■ ASSIGNED TASK: The required output is the line containing "Select the Arabic-named participant tile" followed by each line through the end of the data below, repeated exactly and with nothing added.

■ INPUT DATA:
+--

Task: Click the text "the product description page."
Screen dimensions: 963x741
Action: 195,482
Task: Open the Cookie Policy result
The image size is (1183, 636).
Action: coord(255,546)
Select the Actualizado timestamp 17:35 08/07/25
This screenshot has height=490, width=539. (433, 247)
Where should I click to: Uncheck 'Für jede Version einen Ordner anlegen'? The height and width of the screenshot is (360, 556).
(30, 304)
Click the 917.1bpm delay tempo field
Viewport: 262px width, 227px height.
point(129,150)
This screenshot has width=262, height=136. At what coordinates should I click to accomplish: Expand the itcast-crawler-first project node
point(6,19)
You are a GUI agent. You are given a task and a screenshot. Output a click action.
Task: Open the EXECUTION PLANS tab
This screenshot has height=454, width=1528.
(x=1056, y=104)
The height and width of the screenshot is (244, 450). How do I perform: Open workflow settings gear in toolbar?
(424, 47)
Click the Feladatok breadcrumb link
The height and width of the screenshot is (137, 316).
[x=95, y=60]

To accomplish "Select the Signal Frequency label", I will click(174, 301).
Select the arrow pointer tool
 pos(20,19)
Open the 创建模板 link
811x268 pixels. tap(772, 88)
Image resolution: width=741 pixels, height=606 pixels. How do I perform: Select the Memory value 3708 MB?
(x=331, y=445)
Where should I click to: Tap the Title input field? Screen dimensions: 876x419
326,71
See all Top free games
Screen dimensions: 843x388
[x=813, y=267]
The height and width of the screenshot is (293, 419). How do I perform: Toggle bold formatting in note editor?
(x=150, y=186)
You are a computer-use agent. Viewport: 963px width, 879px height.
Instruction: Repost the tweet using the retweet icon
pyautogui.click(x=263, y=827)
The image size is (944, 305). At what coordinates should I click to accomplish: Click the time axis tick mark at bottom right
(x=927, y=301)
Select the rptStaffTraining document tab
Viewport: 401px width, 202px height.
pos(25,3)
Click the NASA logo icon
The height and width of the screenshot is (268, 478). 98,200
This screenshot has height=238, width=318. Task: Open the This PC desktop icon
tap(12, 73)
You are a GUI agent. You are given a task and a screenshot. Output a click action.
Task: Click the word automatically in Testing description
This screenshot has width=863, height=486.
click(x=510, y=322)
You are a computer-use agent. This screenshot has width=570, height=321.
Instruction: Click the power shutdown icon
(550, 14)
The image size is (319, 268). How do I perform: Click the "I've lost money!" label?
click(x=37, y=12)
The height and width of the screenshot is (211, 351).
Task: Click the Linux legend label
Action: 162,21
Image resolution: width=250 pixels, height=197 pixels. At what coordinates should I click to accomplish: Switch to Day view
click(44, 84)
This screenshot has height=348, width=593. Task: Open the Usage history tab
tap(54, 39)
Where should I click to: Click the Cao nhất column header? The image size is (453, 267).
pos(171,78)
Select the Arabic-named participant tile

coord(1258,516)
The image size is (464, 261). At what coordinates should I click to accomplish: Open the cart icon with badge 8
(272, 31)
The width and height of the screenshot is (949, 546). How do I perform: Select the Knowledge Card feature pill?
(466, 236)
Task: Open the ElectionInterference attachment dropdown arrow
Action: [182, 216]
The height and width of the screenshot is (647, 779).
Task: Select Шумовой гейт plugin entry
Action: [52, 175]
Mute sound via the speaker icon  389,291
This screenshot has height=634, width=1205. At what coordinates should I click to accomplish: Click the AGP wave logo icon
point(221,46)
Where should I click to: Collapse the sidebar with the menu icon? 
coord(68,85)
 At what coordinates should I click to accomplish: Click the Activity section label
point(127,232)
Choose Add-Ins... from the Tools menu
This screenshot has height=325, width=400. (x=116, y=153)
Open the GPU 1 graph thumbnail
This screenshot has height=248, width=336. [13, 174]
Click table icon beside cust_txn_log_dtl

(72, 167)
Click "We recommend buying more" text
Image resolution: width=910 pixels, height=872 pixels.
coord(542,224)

+--

■ EXERCISE ANSWER:
Select the Arabic-named participant tile

coord(1258,516)
The image size is (464, 261). At what coordinates should I click to accomplish: Open the cart icon with badge 8
(272, 31)
The width and height of the screenshot is (949, 546). How do I perform: Select the Knowledge Card feature pill?
(466, 236)
Task: Open the ElectionInterference attachment dropdown arrow
Action: [182, 216]
The height and width of the screenshot is (647, 779).
Task: Select Шумовой гейт plugin entry
Action: [52, 175]
Mute sound via the speaker icon  389,291
This screenshot has height=634, width=1205. At what coordinates should I click to accomplish: Click the AGP wave logo icon
point(221,46)
Where should I click to: Collapse the sidebar with the menu icon? 
coord(68,85)
 At what coordinates should I click to accomplish: Click the Activity section label
point(127,232)
Choose Add-Ins... from the Tools menu
This screenshot has height=325, width=400. (x=116, y=153)
Open the GPU 1 graph thumbnail
This screenshot has height=248, width=336. [13, 174]
Click table icon beside cust_txn_log_dtl

(72, 167)
Click "We recommend buying more" text
Image resolution: width=910 pixels, height=872 pixels.
coord(542,224)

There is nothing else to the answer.